▸ Problem to work on
Quote exactly the lines from the start of the entries to the one with "License (66, 2468)", both ends included.

--- START ---

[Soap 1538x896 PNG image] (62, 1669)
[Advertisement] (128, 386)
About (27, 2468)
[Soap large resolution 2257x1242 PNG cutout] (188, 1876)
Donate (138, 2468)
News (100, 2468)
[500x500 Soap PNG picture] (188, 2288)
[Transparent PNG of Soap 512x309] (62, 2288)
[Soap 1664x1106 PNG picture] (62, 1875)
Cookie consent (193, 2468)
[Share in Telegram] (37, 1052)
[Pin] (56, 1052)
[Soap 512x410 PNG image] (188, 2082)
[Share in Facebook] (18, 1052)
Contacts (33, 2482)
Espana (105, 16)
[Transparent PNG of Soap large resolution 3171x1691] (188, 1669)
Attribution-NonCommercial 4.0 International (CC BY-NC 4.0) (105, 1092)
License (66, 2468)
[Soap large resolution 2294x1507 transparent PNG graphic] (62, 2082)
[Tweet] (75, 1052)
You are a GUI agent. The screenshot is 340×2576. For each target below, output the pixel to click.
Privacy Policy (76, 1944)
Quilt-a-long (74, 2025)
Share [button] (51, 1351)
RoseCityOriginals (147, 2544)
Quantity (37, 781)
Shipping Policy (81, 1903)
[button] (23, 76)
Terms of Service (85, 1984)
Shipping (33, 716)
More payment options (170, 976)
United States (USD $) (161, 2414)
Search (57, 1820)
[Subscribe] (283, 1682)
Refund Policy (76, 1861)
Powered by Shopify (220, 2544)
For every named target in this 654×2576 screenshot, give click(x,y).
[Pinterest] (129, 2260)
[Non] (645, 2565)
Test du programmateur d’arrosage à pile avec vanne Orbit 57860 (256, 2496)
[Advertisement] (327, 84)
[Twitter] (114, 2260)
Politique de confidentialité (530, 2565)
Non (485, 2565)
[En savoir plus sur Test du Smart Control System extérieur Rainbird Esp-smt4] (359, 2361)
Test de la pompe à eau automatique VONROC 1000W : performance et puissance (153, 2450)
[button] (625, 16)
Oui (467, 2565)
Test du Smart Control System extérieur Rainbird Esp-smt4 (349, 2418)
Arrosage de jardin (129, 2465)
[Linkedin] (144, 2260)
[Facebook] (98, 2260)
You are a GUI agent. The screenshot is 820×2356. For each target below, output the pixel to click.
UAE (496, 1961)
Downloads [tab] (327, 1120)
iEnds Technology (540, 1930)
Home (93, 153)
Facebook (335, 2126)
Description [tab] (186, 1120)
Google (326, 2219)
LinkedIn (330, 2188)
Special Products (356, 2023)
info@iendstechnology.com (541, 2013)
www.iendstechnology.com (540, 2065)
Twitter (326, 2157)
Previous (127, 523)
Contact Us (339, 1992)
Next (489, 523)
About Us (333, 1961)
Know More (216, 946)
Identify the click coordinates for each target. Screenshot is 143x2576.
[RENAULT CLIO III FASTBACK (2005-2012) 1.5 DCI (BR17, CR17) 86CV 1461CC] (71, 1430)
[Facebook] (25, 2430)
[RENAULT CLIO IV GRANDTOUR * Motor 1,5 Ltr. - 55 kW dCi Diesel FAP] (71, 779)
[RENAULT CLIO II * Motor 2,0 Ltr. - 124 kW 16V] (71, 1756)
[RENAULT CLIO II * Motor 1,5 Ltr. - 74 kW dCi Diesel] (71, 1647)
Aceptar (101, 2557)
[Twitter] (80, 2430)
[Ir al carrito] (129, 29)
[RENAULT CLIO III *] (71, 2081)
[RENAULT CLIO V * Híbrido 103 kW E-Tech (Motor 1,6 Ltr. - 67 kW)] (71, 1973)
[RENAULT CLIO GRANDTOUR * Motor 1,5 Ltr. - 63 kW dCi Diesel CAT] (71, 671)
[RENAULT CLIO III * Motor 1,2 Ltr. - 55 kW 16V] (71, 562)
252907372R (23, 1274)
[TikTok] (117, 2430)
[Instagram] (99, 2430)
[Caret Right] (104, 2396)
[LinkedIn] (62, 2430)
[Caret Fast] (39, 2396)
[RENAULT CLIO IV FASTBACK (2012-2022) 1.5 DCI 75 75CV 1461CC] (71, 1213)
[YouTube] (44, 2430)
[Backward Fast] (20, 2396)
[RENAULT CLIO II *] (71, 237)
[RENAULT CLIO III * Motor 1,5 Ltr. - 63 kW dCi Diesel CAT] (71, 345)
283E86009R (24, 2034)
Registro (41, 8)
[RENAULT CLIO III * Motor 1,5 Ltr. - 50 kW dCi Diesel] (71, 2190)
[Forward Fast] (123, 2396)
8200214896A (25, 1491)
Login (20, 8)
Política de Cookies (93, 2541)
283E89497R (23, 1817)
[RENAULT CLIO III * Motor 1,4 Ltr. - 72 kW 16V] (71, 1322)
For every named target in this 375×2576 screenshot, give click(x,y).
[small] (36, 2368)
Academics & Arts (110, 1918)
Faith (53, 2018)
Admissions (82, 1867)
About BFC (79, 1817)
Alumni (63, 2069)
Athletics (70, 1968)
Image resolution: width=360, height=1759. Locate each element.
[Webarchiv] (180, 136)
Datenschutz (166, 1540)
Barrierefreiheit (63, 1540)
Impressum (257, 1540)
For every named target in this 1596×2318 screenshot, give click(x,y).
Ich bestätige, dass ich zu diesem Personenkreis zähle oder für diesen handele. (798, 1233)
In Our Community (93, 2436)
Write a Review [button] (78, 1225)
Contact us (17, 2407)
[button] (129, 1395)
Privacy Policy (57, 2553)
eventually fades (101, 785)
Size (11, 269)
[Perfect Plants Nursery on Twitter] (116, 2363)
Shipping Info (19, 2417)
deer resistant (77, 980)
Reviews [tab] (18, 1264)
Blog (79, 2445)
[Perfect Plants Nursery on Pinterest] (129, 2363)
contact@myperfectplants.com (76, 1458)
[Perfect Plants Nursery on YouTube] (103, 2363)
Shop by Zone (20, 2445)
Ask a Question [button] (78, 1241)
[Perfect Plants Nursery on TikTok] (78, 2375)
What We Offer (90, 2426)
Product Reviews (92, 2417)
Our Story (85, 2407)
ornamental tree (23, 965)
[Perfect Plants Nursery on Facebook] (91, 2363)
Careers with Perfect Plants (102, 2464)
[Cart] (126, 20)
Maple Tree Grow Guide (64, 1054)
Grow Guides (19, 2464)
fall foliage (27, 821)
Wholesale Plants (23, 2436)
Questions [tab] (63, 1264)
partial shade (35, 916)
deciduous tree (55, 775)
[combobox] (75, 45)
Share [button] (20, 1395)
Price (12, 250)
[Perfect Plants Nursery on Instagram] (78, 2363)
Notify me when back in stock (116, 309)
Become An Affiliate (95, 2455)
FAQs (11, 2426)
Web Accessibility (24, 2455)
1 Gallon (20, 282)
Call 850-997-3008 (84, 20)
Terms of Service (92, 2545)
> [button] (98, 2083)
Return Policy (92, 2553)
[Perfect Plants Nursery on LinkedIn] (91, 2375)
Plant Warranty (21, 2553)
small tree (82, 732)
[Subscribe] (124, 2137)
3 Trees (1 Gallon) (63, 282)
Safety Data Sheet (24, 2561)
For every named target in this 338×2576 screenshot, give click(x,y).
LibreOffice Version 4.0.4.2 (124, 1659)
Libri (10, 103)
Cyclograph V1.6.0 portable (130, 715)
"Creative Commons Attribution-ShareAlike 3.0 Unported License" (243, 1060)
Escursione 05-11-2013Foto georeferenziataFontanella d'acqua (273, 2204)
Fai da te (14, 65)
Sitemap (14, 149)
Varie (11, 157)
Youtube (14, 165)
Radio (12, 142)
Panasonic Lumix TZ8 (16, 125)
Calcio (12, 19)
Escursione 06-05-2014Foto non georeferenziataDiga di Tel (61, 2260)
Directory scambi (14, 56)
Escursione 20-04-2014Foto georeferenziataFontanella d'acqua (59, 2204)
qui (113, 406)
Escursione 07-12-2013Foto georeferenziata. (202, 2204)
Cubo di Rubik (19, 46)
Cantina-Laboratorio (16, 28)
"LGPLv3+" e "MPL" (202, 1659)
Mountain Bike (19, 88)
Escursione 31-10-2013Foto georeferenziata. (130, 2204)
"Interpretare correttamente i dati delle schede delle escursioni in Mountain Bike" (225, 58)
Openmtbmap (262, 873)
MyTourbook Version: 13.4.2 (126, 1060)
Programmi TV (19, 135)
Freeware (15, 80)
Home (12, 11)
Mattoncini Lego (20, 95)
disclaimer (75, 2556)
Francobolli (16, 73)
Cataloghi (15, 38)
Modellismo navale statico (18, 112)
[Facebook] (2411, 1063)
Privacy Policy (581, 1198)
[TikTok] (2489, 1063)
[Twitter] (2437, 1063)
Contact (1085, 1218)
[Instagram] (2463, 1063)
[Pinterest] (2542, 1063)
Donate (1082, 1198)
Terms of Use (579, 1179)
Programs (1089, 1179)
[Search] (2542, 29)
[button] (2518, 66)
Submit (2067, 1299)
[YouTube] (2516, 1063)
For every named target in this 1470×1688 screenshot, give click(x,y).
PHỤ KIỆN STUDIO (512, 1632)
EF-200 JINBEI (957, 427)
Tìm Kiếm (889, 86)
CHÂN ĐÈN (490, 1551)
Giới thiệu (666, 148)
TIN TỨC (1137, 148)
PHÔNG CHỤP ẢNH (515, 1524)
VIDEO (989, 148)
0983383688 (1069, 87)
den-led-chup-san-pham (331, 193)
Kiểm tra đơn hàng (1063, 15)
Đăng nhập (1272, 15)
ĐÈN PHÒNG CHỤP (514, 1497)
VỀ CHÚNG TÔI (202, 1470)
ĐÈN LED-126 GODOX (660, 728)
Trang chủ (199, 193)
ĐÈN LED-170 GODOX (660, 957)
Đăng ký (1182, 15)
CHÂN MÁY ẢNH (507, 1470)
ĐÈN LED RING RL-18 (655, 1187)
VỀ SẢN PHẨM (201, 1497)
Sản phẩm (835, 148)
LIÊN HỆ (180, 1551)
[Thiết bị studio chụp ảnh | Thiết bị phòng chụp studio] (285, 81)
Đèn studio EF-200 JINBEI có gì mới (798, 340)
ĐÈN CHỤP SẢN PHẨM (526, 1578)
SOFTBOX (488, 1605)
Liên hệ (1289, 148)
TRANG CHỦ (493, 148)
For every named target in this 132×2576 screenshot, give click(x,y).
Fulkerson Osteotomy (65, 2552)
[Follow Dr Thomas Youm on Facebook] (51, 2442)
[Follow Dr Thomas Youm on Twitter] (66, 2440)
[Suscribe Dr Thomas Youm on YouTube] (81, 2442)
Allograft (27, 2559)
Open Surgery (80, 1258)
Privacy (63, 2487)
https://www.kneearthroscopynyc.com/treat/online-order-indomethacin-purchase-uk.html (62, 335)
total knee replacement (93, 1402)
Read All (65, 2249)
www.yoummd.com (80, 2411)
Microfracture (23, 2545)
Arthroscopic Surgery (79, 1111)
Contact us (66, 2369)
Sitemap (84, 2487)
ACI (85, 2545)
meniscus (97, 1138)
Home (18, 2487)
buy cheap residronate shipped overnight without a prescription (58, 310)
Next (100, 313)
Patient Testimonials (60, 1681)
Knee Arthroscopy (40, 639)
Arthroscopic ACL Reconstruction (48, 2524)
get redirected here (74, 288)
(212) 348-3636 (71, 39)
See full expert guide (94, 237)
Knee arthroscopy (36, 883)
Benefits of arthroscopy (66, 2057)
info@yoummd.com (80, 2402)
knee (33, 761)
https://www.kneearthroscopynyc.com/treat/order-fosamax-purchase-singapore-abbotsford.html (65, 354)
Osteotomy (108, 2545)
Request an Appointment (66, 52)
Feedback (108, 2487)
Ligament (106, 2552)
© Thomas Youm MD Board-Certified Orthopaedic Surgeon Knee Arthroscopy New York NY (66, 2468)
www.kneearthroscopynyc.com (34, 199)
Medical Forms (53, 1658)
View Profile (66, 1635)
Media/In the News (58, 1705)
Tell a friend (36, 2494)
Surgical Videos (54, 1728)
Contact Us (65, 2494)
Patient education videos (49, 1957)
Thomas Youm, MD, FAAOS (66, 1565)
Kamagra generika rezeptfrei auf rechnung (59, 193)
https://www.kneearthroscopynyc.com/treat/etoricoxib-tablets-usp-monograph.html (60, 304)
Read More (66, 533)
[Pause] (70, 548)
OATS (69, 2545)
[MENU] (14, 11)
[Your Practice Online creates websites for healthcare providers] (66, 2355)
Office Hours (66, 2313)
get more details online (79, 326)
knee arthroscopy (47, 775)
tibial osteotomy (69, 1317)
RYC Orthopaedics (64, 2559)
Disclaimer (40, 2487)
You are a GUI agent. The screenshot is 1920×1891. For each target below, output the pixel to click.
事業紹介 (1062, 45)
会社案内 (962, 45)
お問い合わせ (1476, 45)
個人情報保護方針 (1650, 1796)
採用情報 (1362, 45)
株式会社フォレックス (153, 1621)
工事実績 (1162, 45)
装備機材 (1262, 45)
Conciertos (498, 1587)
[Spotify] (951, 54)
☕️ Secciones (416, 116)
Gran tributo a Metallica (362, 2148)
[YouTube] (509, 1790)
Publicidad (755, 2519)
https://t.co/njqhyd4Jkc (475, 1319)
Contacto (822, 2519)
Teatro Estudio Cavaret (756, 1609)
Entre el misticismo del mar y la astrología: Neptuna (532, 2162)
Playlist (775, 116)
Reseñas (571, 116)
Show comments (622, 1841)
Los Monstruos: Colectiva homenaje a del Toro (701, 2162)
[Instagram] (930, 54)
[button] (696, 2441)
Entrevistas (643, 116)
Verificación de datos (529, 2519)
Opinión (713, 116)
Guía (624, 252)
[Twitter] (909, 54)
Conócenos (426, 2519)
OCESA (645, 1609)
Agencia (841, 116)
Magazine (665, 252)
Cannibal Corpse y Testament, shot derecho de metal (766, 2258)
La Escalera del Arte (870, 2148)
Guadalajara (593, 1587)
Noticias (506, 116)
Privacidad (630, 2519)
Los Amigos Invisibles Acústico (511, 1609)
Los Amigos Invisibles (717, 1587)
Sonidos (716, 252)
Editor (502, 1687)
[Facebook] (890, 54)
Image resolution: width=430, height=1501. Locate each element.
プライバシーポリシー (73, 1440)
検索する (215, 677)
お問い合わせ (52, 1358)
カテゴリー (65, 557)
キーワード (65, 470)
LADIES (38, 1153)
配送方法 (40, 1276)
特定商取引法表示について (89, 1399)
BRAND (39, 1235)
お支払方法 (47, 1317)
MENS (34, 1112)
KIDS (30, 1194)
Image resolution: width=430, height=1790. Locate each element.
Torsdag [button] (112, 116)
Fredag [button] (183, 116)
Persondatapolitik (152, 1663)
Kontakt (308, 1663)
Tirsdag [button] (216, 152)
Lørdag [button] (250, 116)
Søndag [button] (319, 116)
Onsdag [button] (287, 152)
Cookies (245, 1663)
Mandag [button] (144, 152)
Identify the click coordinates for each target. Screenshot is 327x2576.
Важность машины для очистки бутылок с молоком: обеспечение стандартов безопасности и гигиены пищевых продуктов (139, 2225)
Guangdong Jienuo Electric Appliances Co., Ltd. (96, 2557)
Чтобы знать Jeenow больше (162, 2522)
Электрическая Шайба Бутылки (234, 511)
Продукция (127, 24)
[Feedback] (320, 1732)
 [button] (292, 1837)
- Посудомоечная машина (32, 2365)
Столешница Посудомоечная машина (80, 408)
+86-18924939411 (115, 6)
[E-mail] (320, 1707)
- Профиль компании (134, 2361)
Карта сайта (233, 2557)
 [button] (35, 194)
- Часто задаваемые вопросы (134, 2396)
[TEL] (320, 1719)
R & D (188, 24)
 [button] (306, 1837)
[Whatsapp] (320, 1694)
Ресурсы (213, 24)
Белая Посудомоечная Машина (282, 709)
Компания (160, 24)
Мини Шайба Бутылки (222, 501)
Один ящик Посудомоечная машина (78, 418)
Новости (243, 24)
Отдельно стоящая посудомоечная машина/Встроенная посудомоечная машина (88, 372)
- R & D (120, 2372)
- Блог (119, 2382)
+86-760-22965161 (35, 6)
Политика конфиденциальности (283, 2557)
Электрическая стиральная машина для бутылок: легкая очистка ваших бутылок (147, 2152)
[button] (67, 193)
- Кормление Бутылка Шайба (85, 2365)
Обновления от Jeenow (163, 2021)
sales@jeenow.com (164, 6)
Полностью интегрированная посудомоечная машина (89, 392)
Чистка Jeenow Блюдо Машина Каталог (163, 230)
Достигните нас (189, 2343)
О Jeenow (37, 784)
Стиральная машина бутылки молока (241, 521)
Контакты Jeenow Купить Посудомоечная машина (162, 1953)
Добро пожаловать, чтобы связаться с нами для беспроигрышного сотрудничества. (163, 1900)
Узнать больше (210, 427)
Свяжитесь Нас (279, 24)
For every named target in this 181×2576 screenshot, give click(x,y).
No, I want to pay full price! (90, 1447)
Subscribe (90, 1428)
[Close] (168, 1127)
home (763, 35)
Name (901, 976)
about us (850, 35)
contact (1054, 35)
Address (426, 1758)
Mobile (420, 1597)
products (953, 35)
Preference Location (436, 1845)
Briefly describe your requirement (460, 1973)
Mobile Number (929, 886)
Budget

--- END ---

▸ Solution below
[Soap 1538x896 PNG image] (62, 1669)
[Advertisement] (128, 386)
About (27, 2468)
[Soap large resolution 2257x1242 PNG cutout] (188, 1876)
Donate (138, 2468)
News (100, 2468)
[500x500 Soap PNG picture] (188, 2288)
[Transparent PNG of Soap 512x309] (62, 2288)
[Soap 1664x1106 PNG picture] (62, 1875)
Cookie consent (193, 2468)
[Share in Telegram] (37, 1052)
[Pin] (56, 1052)
[Soap 512x410 PNG image] (188, 2082)
[Share in Facebook] (18, 1052)
Contacts (33, 2482)
Espana (105, 16)
[Transparent PNG of Soap large resolution 3171x1691] (188, 1669)
Attribution-NonCommercial 4.0 International (CC BY-NC 4.0) (105, 1092)
License (66, 2468)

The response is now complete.